The Fringe Festival was Philadelphia’s first large-scale performance art event that returned to in-person shows in September. About 160 independent artists staged shows around the city and online, 70% of those were in-person.
“We saw about 60% of the participation of a normal year,” said FringeArts program manager April Rose, adding that individual audience members tended to go to fewer shows than they would have in previous years.
“Someone that would be used to attending far more, attended slightly less than they would, which I think was a safety precaution,” she said. “Sort of like: ‘Let me go out one night, take a minute, see how I feel, make sure I don’t feel like I’m being a superspreader. Then I’ll wait and I’ll see one next week.’”

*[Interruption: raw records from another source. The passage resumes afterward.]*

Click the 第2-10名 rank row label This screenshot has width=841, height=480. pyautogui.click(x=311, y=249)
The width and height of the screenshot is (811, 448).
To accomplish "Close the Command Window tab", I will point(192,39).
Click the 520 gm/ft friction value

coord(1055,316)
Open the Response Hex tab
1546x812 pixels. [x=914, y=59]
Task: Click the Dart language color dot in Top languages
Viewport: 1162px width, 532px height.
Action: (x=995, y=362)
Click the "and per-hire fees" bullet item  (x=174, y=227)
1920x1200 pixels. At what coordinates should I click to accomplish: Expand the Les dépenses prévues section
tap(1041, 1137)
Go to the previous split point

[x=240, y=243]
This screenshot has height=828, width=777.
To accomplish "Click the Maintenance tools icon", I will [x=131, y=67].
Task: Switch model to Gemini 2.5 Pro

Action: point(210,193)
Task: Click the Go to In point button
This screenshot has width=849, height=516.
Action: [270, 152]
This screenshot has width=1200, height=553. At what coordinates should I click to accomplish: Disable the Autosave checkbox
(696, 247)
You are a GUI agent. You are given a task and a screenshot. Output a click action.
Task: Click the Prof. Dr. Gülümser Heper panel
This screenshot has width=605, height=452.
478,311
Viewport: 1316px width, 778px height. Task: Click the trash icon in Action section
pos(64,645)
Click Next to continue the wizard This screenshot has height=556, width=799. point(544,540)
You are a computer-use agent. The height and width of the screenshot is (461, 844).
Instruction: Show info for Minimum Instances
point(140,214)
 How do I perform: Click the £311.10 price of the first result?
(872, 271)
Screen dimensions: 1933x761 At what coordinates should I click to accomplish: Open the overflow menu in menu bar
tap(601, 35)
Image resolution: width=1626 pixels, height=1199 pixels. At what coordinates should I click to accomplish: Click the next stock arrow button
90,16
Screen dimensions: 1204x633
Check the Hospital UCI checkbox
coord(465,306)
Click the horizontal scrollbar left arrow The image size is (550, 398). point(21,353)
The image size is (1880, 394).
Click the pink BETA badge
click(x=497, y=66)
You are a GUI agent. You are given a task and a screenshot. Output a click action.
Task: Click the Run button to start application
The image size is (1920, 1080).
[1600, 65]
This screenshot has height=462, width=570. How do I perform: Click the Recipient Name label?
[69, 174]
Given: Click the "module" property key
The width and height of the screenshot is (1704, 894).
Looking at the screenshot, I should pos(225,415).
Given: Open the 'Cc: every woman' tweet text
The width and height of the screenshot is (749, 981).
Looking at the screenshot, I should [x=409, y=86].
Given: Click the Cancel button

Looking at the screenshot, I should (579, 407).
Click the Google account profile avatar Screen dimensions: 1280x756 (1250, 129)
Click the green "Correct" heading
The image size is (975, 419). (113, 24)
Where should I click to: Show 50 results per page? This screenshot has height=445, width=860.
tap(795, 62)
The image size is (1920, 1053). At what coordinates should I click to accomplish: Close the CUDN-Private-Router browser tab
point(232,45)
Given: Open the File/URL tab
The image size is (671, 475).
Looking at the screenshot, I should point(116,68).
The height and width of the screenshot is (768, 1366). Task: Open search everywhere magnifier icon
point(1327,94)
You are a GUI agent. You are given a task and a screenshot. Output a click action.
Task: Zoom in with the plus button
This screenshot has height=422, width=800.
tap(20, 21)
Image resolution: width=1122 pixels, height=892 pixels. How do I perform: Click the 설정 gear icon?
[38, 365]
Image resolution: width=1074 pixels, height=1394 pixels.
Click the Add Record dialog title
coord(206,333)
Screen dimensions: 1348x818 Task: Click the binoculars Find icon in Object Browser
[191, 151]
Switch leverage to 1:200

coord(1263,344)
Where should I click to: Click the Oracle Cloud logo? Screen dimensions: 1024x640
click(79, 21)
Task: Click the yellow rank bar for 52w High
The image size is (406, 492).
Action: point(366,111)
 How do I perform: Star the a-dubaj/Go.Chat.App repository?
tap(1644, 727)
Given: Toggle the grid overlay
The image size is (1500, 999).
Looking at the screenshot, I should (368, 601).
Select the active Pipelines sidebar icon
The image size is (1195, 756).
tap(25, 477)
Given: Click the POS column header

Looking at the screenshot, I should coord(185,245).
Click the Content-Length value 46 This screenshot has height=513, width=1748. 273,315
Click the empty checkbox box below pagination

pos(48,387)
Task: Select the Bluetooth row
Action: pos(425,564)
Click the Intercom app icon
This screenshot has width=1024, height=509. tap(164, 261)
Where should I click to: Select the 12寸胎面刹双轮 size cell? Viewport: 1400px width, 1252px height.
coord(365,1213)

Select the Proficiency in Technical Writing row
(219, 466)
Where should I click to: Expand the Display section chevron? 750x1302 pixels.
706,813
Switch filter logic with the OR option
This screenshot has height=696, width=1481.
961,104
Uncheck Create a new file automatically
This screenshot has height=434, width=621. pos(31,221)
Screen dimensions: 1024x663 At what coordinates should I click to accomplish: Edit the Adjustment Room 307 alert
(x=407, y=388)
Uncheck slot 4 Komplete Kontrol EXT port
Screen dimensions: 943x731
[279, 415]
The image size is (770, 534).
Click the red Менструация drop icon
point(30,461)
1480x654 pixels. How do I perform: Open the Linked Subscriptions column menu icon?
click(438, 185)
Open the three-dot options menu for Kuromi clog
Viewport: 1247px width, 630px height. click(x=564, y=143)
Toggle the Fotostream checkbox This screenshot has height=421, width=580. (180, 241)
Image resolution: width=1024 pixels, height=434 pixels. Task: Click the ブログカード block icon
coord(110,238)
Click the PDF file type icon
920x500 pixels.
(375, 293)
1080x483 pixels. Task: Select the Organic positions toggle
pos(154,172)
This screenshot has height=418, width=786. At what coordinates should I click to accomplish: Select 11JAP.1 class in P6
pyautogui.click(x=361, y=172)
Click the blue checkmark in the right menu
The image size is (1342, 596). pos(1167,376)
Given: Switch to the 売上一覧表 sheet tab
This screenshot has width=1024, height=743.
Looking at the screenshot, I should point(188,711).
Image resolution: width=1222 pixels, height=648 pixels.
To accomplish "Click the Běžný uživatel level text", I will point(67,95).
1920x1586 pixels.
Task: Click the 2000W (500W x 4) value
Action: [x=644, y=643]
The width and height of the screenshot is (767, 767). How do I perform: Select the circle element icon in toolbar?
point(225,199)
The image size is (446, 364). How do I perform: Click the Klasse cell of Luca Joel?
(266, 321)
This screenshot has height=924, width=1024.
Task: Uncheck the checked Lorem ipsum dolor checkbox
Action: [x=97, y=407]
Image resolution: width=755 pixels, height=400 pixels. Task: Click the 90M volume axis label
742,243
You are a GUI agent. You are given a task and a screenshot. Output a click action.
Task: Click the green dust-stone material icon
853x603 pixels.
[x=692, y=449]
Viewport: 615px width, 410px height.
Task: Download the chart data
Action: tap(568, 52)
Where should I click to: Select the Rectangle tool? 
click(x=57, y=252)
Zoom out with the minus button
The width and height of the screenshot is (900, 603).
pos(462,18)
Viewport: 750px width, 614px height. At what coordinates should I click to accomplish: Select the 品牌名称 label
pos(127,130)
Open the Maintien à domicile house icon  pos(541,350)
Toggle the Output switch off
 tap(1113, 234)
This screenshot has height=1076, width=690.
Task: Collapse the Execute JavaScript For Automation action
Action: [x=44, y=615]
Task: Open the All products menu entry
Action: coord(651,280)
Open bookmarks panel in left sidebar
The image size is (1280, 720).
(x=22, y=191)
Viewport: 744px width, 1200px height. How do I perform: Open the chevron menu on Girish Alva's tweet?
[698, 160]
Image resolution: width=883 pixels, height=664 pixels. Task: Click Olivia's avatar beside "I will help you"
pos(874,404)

As part of the Fringe Festival this year, a group of individual artists banded together to create their own mini-festival within Fringe, the Cannonball Festival. In one central location, the Maas Building in Olde Kensington, Cannonball had both indoor and outdoor spaces for a rotation of performances every day. On weekends, performance could be seen all day and well into the evening.
Cannonball saw about 40% of its overall audience capacity.
“Given how other theatres were limiting their capacity to 40%, I think we are pretty happy with 40%,” said Ben Grinberg, a co-producer of Cannonball. “We had several shows sell out and had long waitlists for performances, especially on weekend days. We didn’t know exactly what to expect.”
Responding to an audience survey, several people appreciated the sense of community fostered at the Maas Building and the ease of going to one location for a wide variety of performances.
“It was more than just shows,” wrote one audience member on the survey. “It was a space to gather and be in community.”
The Lantern Theater, like most companies in the city, is holding off on live performance for a couple more months, but the company is still producing plays. It just released an online streaming video version of “The Plague,” a 2017 play by the English playwright Neil Bartlett. It is based on the Albert Camus novel “La Peste,” the fictional story of an Algerian city nearly destroyed by an infectious disease.
Artistic director Charles McMahon chose to produce the play because of its close similarities to the ravages of the COVID-19 pandemic.
“It is not even an analog to modern-day life. It’s, like, direct,” he said, pointing to the story’s main character, Dr. Bernard Rieux, who is troubled by his inability to effectively treat hospitalized patients.
“The words that Dr. Rieux speaks about his own experience in his private moments — that could be anyone working in an American hospital in the last year-and-a-half,” said McMahon.
McMahon is starting the Lantern’s 2021-2022 season with only digital content, waiting until December to present an in-person run of Charles Dickens’ A Christmas Carol, a one-man show adapted and performed by Anthony Lawton.
In January, the Lantern will begin its mainstage season of in-person performances, with “Fabulation, or the Re-Education of Undine,” a 2004 play by the Pulitzer-winning playwright Lynn Nottage.
“You’re putting a point on a calendar where you’re saying, ‘Here are the variables that we think we can control, and here are the things we can’t control,” said McMahon. “We’re going to read the tea leaves as best we can, and pick a point that we hope we don’t have to move again.”